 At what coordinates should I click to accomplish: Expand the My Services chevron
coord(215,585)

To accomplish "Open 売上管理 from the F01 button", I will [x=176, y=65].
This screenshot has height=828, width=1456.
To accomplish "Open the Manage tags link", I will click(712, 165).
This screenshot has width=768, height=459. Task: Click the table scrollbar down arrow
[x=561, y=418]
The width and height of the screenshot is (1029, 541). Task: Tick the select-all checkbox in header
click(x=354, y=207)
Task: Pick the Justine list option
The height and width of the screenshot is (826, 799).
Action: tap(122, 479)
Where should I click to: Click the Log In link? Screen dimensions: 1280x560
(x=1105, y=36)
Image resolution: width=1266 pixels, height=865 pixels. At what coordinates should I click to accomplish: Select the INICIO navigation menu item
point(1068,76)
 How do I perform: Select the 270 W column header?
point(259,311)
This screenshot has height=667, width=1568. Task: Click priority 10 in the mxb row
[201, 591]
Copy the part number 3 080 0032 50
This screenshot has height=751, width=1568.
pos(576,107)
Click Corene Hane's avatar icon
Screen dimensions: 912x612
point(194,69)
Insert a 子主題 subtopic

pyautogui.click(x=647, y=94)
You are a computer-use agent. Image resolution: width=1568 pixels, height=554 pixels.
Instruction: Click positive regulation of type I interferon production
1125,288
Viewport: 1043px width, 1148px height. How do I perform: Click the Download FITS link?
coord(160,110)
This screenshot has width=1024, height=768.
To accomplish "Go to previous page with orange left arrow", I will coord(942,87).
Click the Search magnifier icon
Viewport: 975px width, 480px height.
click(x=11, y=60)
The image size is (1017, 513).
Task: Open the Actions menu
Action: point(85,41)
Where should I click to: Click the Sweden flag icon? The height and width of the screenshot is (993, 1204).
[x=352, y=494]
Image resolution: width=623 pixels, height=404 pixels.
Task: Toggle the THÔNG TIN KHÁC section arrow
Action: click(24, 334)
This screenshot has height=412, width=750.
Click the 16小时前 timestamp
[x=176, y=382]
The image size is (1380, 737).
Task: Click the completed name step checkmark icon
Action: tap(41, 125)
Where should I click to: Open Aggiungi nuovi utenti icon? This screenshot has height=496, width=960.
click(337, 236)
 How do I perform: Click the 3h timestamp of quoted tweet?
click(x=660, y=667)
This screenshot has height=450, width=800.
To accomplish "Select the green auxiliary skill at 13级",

● **Work required**:
Retype the material in full. Keep every character as it is.

● **Answer to the exercise**:
 At what coordinates should I click to accomplish: Expand the My Services chevron
coord(215,585)

To accomplish "Open 売上管理 from the F01 button", I will [x=176, y=65].
This screenshot has height=828, width=1456.
To accomplish "Open the Manage tags link", I will click(712, 165).
This screenshot has width=768, height=459. Task: Click the table scrollbar down arrow
[x=561, y=418]
The width and height of the screenshot is (1029, 541). Task: Tick the select-all checkbox in header
click(x=354, y=207)
Task: Pick the Justine list option
The height and width of the screenshot is (826, 799).
Action: tap(122, 479)
Where should I click to: Click the Log In link? Screen dimensions: 1280x560
(x=1105, y=36)
Image resolution: width=1266 pixels, height=865 pixels. At what coordinates should I click to accomplish: Select the INICIO navigation menu item
point(1068,76)
 How do I perform: Select the 270 W column header?
point(259,311)
This screenshot has height=667, width=1568. Task: Click priority 10 in the mxb row
[201, 591]
Copy the part number 3 080 0032 50
This screenshot has height=751, width=1568.
pos(576,107)
Click Corene Hane's avatar icon
Screen dimensions: 912x612
point(194,69)
Insert a 子主題 subtopic

pyautogui.click(x=647, y=94)
You are a computer-use agent. Image resolution: width=1568 pixels, height=554 pixels.
Instruction: Click positive regulation of type I interferon production
1125,288
Viewport: 1043px width, 1148px height. How do I perform: Click the Download FITS link?
coord(160,110)
This screenshot has width=1024, height=768.
To accomplish "Go to previous page with orange left arrow", I will coord(942,87).
Click the Search magnifier icon
Viewport: 975px width, 480px height.
click(x=11, y=60)
The image size is (1017, 513).
Task: Open the Actions menu
Action: point(85,41)
Where should I click to: Click the Sweden flag icon? The height and width of the screenshot is (993, 1204).
[x=352, y=494]
Image resolution: width=623 pixels, height=404 pixels.
Task: Toggle the THÔNG TIN KHÁC section arrow
Action: click(24, 334)
This screenshot has height=412, width=750.
Click the 16小时前 timestamp
[x=176, y=382]
The image size is (1380, 737).
Task: Click the completed name step checkmark icon
Action: tap(41, 125)
Where should I click to: Open Aggiungi nuovi utenti icon? This screenshot has height=496, width=960.
click(337, 236)
 How do I perform: Click the 3h timestamp of quoted tweet?
click(x=660, y=667)
This screenshot has height=450, width=800.
To accomplish "Select the green auxiliary skill at 13级",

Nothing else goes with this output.